IDF’s tweets and blog posts are a running tally of rockets and resources. Hamas rocket attacks are crucial for justifying military action and painting the enemy as an unfeeling terrorist. Too many rockets and the IDF seems ineffectual. Too few rockets, and people start questioning your occupation. The result is somewhat contradictory and paradoxical: the IDF’s anti-missile defense strategy (aka Iron Dome) is described as extremely effective but is never depicted as impervious. In fact, daily rocket counts always include how many rockets they failed to intercept:

The IDF Facebook page is slightly less deprecating and omits the missed rockets. It also asks the reader to “like” their multi-million dollar anti-missile defense system. The critical comment hanging at the bottom of the propaganda serves to affirm the idea of the state as a peace keeping body, not as an occupying force. It will not censor its citizens or detractors because that is something done by governments with something to hide. More pragmatically, it is better to “engage the enemy” on your own turf where you can rest assured that fans will defend you and Facebook will collect everyone’s data. You have the higher ground.
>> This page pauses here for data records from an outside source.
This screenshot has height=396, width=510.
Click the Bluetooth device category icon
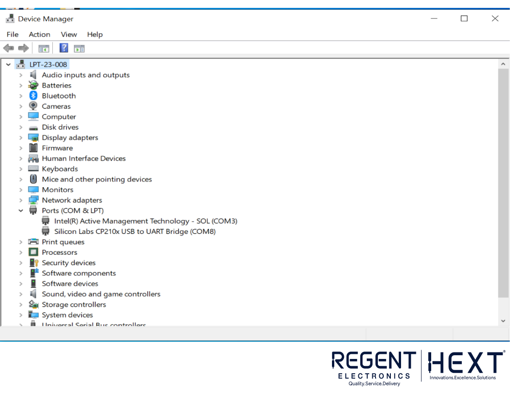33,95
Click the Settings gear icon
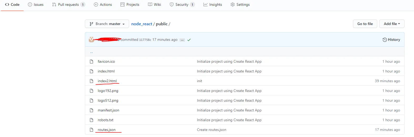The image size is (414, 137). [232, 4]
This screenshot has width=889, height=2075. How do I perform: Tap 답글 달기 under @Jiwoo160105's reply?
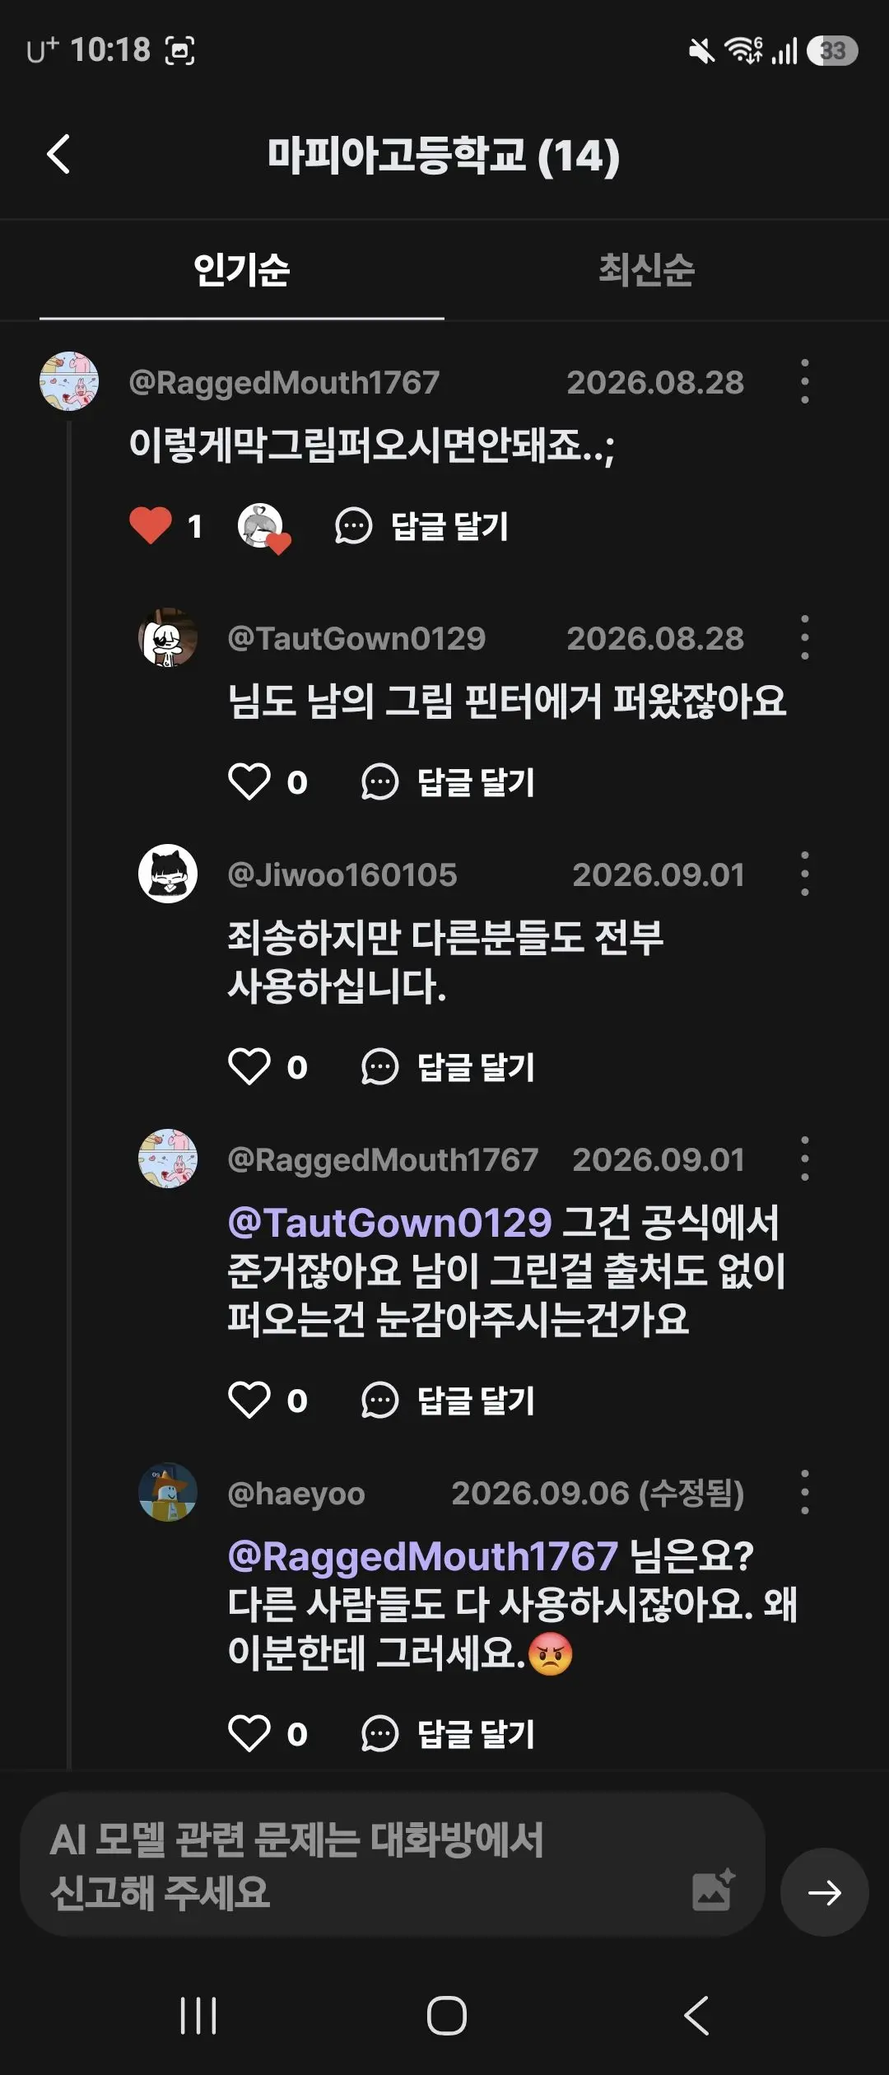pos(448,1067)
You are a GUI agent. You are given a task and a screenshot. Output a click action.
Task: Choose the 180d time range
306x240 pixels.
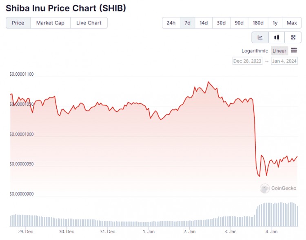coord(258,23)
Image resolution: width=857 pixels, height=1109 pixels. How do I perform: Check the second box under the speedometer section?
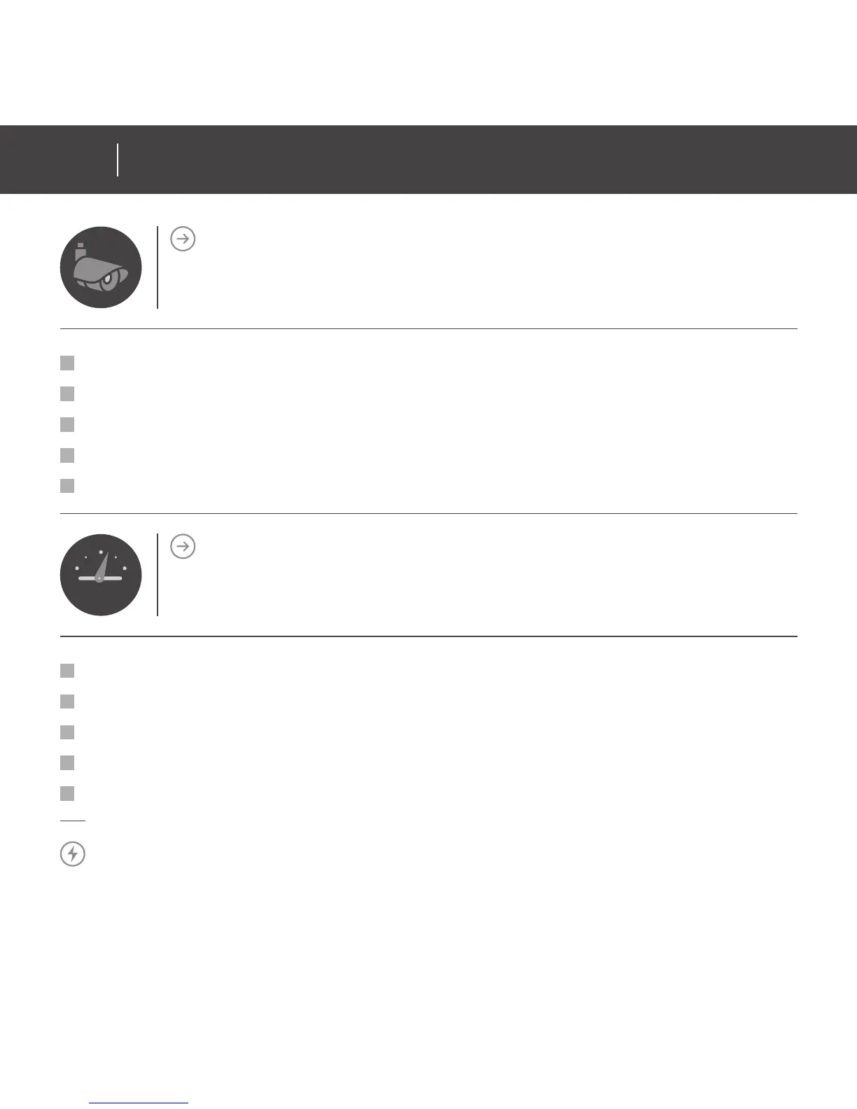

Screen captured from the IDF Spokesperson Facebook page on December 2, 2012

While you might have the higher ground, the home field advantage, you must still follow the “rules of engagement.” The IDF’s assassination video of Hamas commander Ahmad Jabari was removed from YouTube but, according to the Associated Press, “Google Inc., which owns Youtube,… reconsidered and restored it.” The high ground is not totally safe. It has its own set of unique dangers. The IDF has warned citizens to turn off the geotracking when using Twitter and Instagram near Hamas strike zones. The high ground metaphor begins to break down, when we consider who is granted access to this position of power. While the IDF tweets from an officially verified account, Hamas’ own @AlqassamBrigade is under constant threat of banishment. The allotment of American-made information technology follows the paths of our weapons technology: the lion’s share goes to the Israeli military and, despite the government’s best efforts, some of it gets to Palestine. But just as weapons manufactures find loopholes to sell their wares to the markets that demand them, social media companies will get their services in the hands and modems of as many people as possible. After all, the Tweets Must Flow.

Social media is a major development in the creation and delivery of propaganda. It can avoid the editor’s desk and reach the discerning eye of the cynical news reader with its authenticity in tact. It can be called out as propaganda, and still “work” because it also serves as the arena for political debate. “Perhaps our own messaging won’t persuade you, but your fellow Facebook users might.” The “blossoming” of informal and undirected social media content –Instagramed photos of teenagers reporting for duty and Facebook posts from shell-shocked homes– convince even some of the most skeptical. No single post will have this effect, thus it is the institutional orchestration and curation of social media that is crucial to gaining the most benefit from social media. Without the attention to organizing individual efforts, the messages appear as disjointed blathering. It is only in the aggregate, indeed in the act of aggregating itself, that states (and yes, even social movements) produce coherent and effective propaganda campaigns. Without the collective effervescence  you are just another person yelling on the Internet, not getting anything done.